The open-source model landscape has exploded in the last year. You can now spin up stuff like GPT-OSS 20B from OpenAI (Apache 2.0), Gemma 4 from Google, or Qwen 3.5 with solid Czech handling. In the gallery, LocalAI lists VRAM needs for each model and checks if it’ll fit your GPU.

Installation on Windows

LocalAI lacks a native Windows installer. The simplest route is grabbing the Linux binary in WSL (Windows Subsystem for Linux):

curl -Lo local-ai "https://github.com/mudler/LocalAI/releases/download/v4.1.3/local-ai-v4.1.3-linux-amd64"
chmod +x local-ai
./local-ai

Once it’s running, hit http://localhost:8080 and one-click download your chosen model from the gallery.

Chat

I tested three models on the prompt “napiš hello world – LED blink pro Arduino” (write hello world – LED blink for Arduino). All replied in Czech and spat out working code:

ModelSpeed
Gemma 4 E4B (Google)48 tokens/s
Qwen 3.5 9B (Alibaba)18 tokens/s
GPT-OSS 20B (OpenAI)14 tokens/s

Gemma’s the speed demon, but it rambles on unnecessarily and occasionally cooks up convoluted Czech translations for tech terms. Qwen keeps it concise, with the most natural Czech of the bunch. GPT-OSS is the slowest, and it sometimes leaks its internal “thought process” at the start of outputs – confusing for everyday users, though the code itself is solid. I ran this on a rig with an Nvidia RTX 4070 and 12GB VRAM.

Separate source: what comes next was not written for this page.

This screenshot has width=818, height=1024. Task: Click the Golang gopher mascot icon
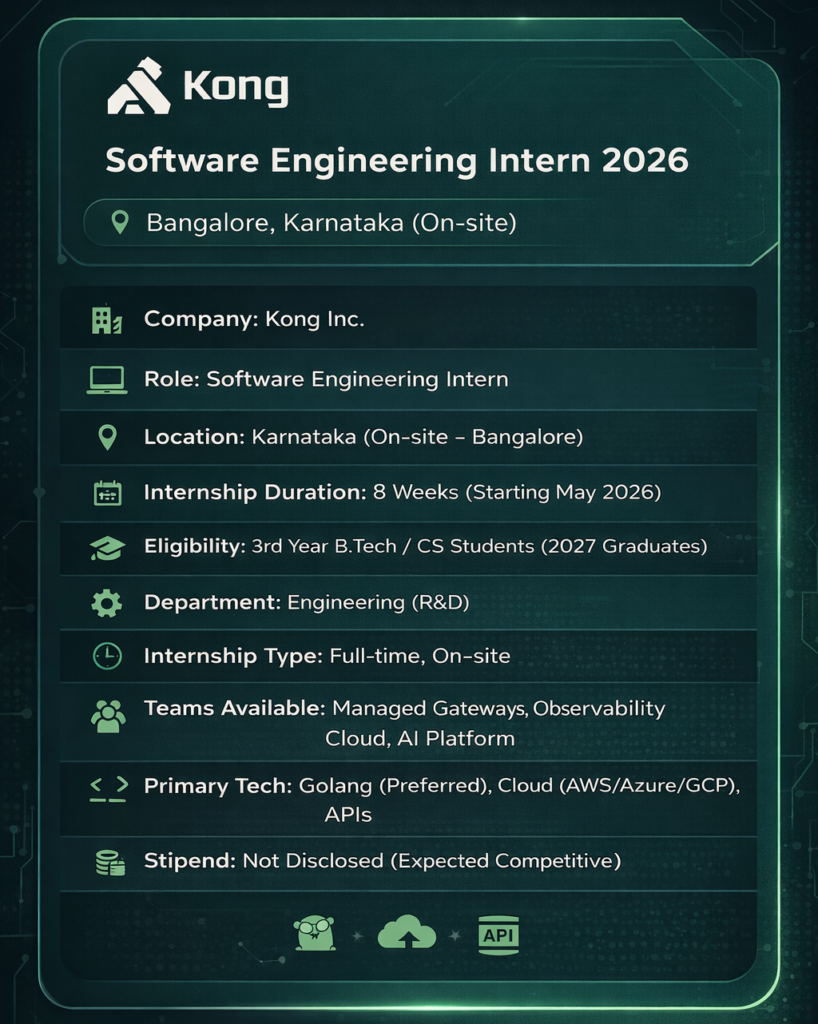point(315,933)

Speech-to-text transcription

LocalAI can transcribe audio using the Whisper Large Turbo model. It works via API:

curl http://localhost:8080/v1/audio/transcriptions 
  -F file="@nahravka.mp3" -F model="whisper-large-turbo"

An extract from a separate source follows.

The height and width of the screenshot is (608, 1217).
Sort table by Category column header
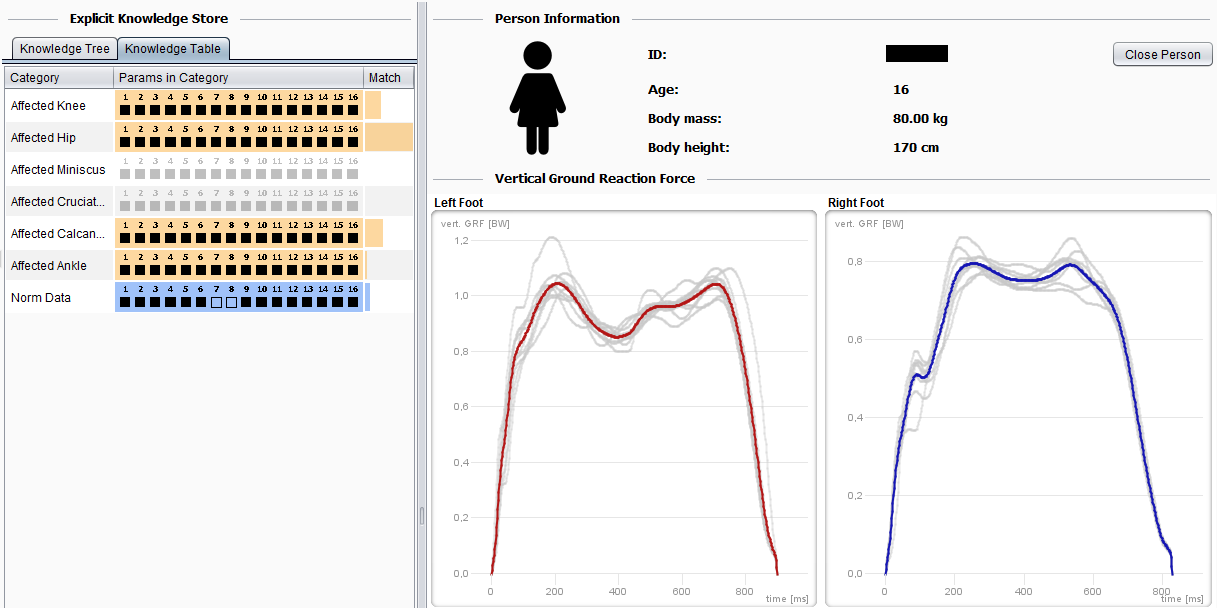click(x=58, y=78)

It transcribed a 38-minute Czech video by Czech maker Jiří Bekr on DC-DC converters in 1.5 minutes. Whisper nailed the tech terms (MOSFET, SEPIC, XL4015, LM25116) and colloquial Czech. Depending on audio quality, it might mangle a word here and there, but the output is highly usable.

Image generation

LocalAI handles image generation too – you just need a suitable model, like Flux.2-klein-9b.

LocalAI and Ollama

LocalAI isn’t your only option. Ollama offers native installers for Windows, Mac, and Linux – just ollama run gpt-oss:20b and you’re chatting. Pair it with the Open WebUI web interface, and it’s a full-fledged ChatGPT alternative.

If a basic chatbot is all you need, Ollama’s simpler. LocalAI shines when you want the full suite – text, images, audio, and video in one stack with an OpenAI-compatible API. Plus, if you need a model from the Ollama registry, LocalAI can pull it down too (local-ai run ollama://model-name).